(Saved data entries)
-- Opening Marker --
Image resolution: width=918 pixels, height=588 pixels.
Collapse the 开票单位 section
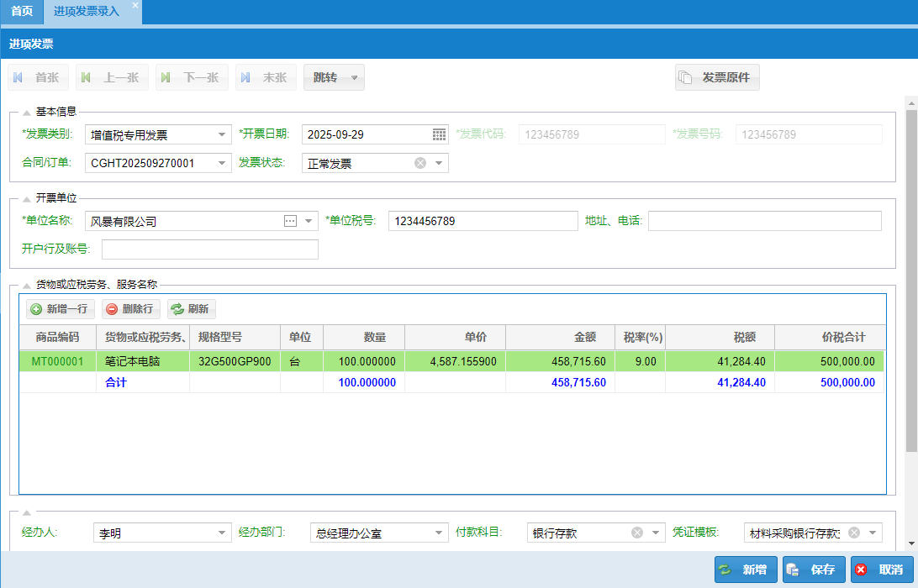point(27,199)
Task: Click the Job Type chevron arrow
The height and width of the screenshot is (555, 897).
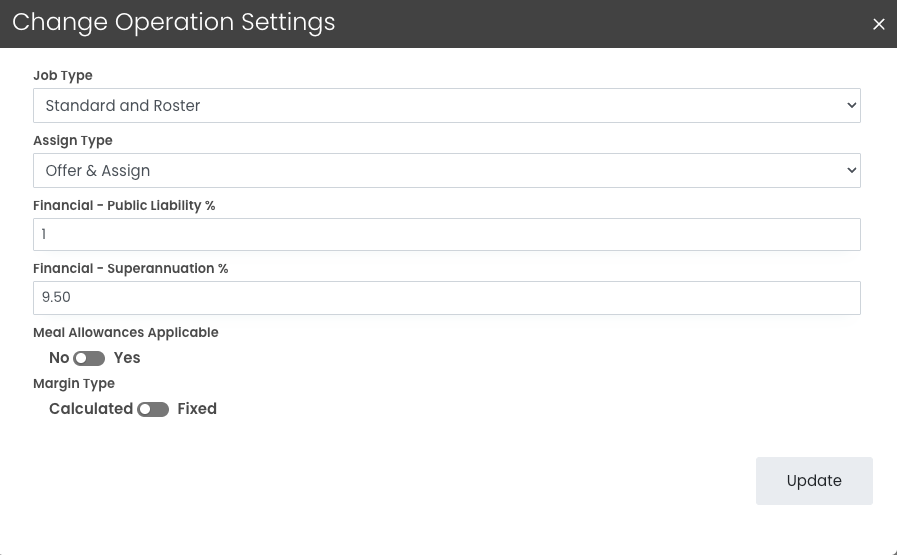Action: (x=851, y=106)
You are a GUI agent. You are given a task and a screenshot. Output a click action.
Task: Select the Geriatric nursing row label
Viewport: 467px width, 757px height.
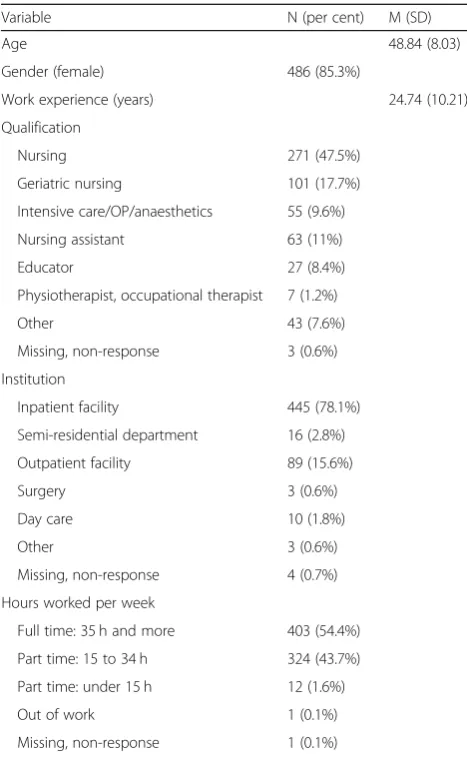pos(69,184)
-- Closing Marker --
EXERCISE PROMPT: Please reproduce the entries above exactly, from their first line to the line holding "You are a GUI" inclusive, and nothing else; the pictures stay out.

EXERCISE SOLUTION:
Image resolution: width=918 pixels, height=588 pixels.
Collapse the 开票单位 section
point(27,199)
Task: Click the Job Type chevron arrow
The height and width of the screenshot is (555, 897).
Action: (x=851, y=106)
You are a GUI agent. You are given a task and a screenshot. Output a click action.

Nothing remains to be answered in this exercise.